> Records to use
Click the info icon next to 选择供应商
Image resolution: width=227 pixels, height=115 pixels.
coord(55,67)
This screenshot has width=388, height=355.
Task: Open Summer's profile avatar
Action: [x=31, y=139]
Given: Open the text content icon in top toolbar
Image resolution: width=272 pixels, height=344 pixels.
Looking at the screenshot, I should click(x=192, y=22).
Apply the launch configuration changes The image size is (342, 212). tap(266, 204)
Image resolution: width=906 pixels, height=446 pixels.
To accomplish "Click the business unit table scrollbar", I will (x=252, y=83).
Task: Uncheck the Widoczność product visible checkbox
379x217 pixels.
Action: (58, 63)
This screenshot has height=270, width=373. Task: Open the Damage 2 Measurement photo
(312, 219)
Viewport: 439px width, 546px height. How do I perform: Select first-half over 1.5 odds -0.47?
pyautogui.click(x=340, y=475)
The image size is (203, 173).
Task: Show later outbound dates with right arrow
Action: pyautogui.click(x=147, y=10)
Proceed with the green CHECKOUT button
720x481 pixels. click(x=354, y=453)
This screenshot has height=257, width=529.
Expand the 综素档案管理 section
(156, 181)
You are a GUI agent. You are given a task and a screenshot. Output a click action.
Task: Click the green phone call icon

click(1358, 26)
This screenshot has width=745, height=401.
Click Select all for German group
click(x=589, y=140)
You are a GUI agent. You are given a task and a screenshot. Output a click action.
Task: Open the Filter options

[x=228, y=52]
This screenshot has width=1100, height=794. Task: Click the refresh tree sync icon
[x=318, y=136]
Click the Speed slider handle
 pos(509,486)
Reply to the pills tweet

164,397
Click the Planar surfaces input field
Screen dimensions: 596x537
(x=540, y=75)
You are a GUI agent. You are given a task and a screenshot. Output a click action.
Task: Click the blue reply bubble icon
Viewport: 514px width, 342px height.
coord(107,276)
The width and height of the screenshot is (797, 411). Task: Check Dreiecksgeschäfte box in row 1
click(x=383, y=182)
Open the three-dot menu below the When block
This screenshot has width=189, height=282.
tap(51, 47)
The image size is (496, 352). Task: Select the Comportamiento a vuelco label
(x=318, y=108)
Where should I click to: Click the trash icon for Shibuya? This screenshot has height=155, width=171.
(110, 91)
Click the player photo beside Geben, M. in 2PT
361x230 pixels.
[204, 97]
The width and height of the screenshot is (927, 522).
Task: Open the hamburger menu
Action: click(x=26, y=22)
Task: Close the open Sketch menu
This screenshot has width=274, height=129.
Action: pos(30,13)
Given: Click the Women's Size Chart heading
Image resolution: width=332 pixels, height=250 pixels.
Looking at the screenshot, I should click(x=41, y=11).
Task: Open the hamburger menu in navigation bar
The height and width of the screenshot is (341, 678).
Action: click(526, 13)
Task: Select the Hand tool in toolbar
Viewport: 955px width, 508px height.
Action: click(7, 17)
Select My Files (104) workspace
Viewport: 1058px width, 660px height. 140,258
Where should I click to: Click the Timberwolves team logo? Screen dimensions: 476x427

> Assigned task
Please give all of the entries again, exactly as written.

> Response below
Click the info icon next to 选择供应商
Image resolution: width=227 pixels, height=115 pixels.
coord(55,67)
This screenshot has width=388, height=355.
Task: Open Summer's profile avatar
Action: [x=31, y=139]
Given: Open the text content icon in top toolbar
Image resolution: width=272 pixels, height=344 pixels.
Looking at the screenshot, I should click(x=192, y=22).
Apply the launch configuration changes The image size is (342, 212). tap(266, 204)
Image resolution: width=906 pixels, height=446 pixels.
To accomplish "Click the business unit table scrollbar", I will (x=252, y=83).
Task: Uncheck the Widoczność product visible checkbox
379x217 pixels.
Action: (58, 63)
This screenshot has height=270, width=373. Task: Open the Damage 2 Measurement photo
(312, 219)
Viewport: 439px width, 546px height. How do I perform: Select first-half over 1.5 odds -0.47?
pyautogui.click(x=340, y=475)
The image size is (203, 173).
Task: Show later outbound dates with right arrow
Action: pyautogui.click(x=147, y=10)
Proceed with the green CHECKOUT button
720x481 pixels. click(x=354, y=453)
This screenshot has height=257, width=529.
Expand the 综素档案管理 section
(156, 181)
You are a GUI agent. You are given a task and a screenshot. Output a click action.
Task: Click the green phone call icon

click(1358, 26)
This screenshot has width=745, height=401.
Click Select all for German group
click(x=589, y=140)
You are a GUI agent. You are given a task and a screenshot. Output a click action.
Task: Open the Filter options

[x=228, y=52]
This screenshot has width=1100, height=794. Task: Click the refresh tree sync icon
[x=318, y=136]
Click the Speed slider handle
 pos(509,486)
Reply to the pills tweet

164,397
Click the Planar surfaces input field
Screen dimensions: 596x537
(x=540, y=75)
You are a GUI agent. You are given a task and a screenshot. Output a click action.
Task: Click the blue reply bubble icon
Viewport: 514px width, 342px height.
coord(107,276)
The width and height of the screenshot is (797, 411). Task: Check Dreiecksgeschäfte box in row 1
click(x=383, y=182)
Open the three-dot menu below the When block
This screenshot has width=189, height=282.
tap(51, 47)
The image size is (496, 352). Task: Select the Comportamiento a vuelco label
(x=318, y=108)
Where should I click to: Click the trash icon for Shibuya? This screenshot has height=155, width=171.
(110, 91)
Click the player photo beside Geben, M. in 2PT
361x230 pixels.
[204, 97]
The width and height of the screenshot is (927, 522).
Task: Open the hamburger menu
Action: click(x=26, y=22)
Task: Close the open Sketch menu
This screenshot has width=274, height=129.
Action: pos(30,13)
Given: Click the Women's Size Chart heading
Image resolution: width=332 pixels, height=250 pixels.
Looking at the screenshot, I should click(x=41, y=11).
Task: Open the hamburger menu in navigation bar
The height and width of the screenshot is (341, 678).
Action: click(526, 13)
Task: Select the Hand tool in toolbar
Viewport: 955px width, 508px height.
Action: click(7, 17)
Select My Files (104) workspace
Viewport: 1058px width, 660px height. 140,258
Where should I click to: Click the Timberwolves team logo? Screen dimensions: 476x427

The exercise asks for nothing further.